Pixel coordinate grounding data

━━━━━━━━

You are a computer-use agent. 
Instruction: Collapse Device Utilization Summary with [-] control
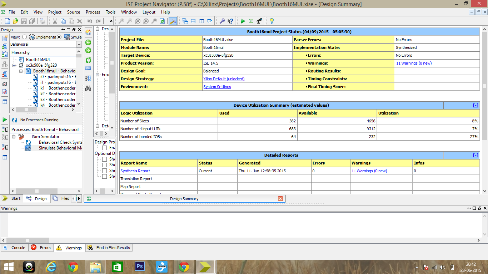[475, 105]
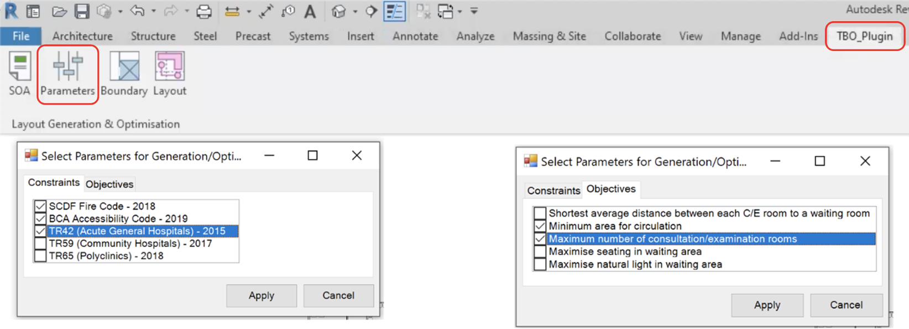909x329 pixels.
Task: Select the Text tool (letter A icon)
Action: click(x=310, y=11)
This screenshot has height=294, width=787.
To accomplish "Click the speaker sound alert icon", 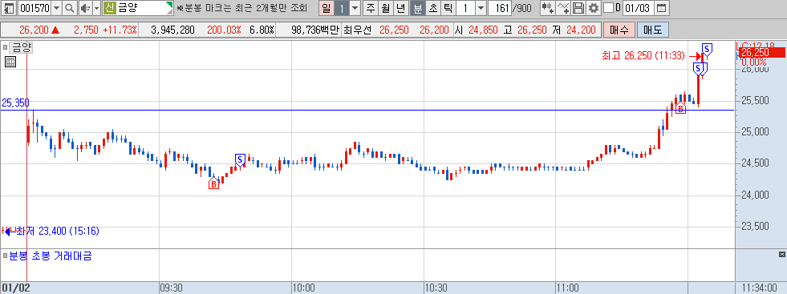I will [85, 8].
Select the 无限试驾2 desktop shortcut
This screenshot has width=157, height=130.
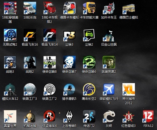pos(10,35)
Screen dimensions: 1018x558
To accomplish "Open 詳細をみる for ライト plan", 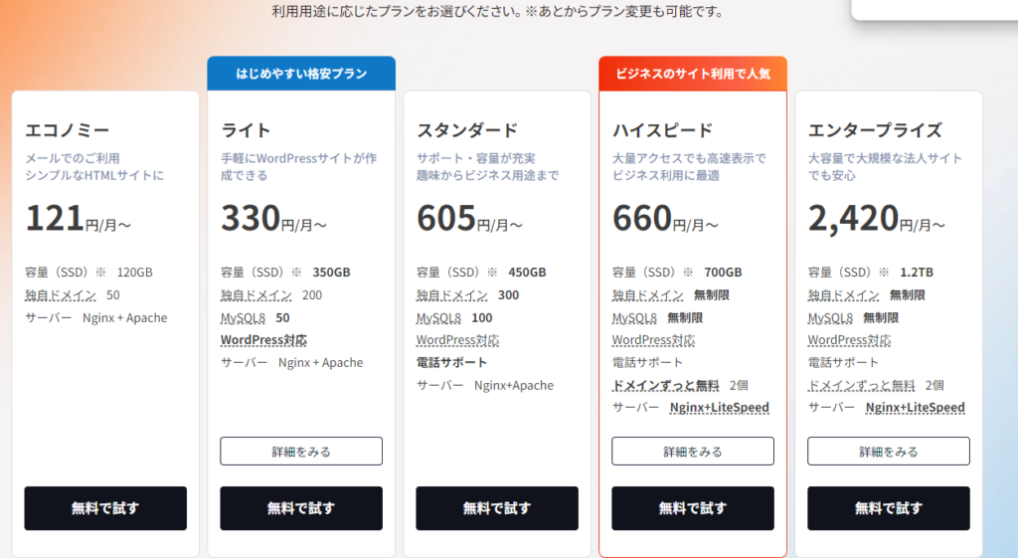I will click(x=301, y=452).
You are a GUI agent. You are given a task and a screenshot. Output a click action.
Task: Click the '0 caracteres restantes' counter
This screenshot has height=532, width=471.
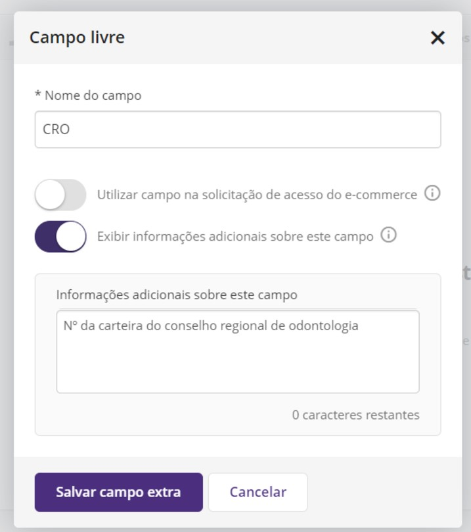[355, 415]
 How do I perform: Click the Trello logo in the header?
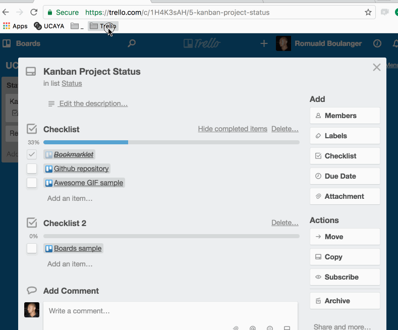click(x=201, y=43)
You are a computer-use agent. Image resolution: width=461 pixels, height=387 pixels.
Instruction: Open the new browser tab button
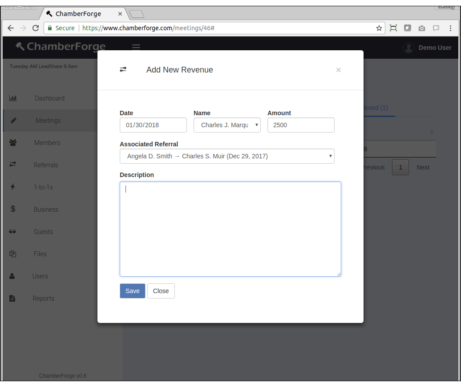(x=137, y=14)
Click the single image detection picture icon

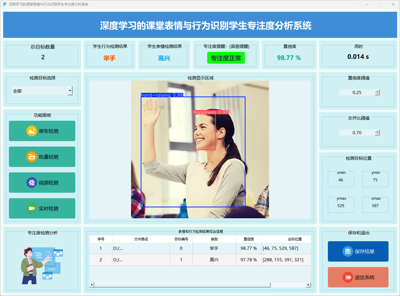point(32,131)
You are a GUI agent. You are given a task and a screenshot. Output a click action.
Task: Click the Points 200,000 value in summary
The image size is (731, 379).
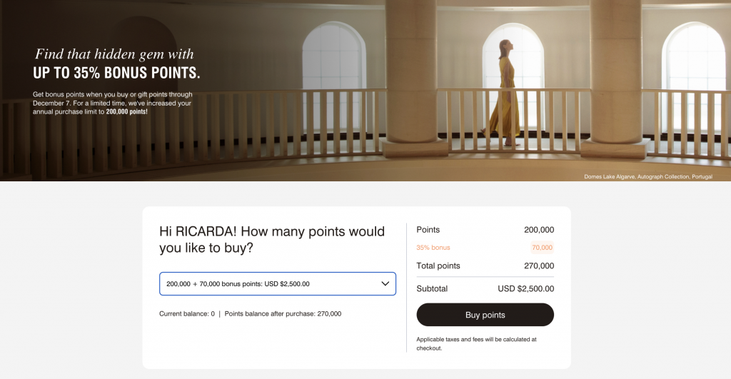pyautogui.click(x=538, y=230)
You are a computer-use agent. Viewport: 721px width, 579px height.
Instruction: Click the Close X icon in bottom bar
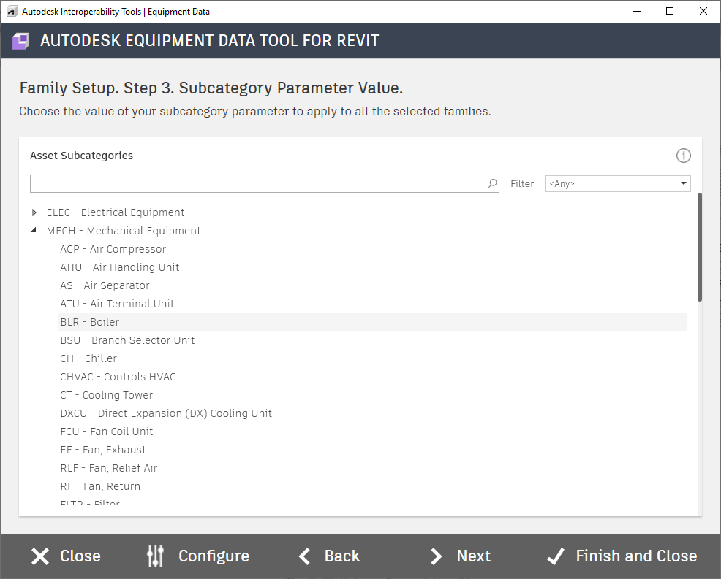(x=40, y=556)
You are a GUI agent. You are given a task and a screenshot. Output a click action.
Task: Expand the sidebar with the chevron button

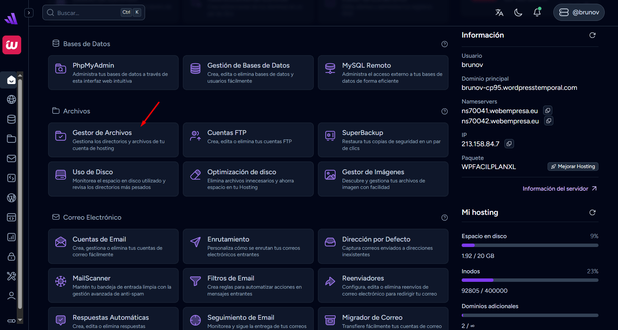pyautogui.click(x=29, y=13)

━━━━━━━━

WHAT TO PRODUCE> Give back exactly, and only, the lines from the one holding "Click the single image detection picture icon" through the last line of the entries, with every picture omitted.

ANSWER FOR THE TASK>
Click the single image detection picture icon

point(32,131)
You are a GUI agent. You are given a task and a screenshot. Output a click action.
Task: Click the Points 200,000 value in summary
The image size is (731, 379).
pyautogui.click(x=538, y=230)
You are a computer-use agent. Viewport: 721px width, 579px height.
Instruction: Click the Close X icon in bottom bar
(x=40, y=556)
You are a GUI agent. You are given a task and a screenshot. Output a click action.
Task: Expand the sidebar with the chevron button

pyautogui.click(x=29, y=13)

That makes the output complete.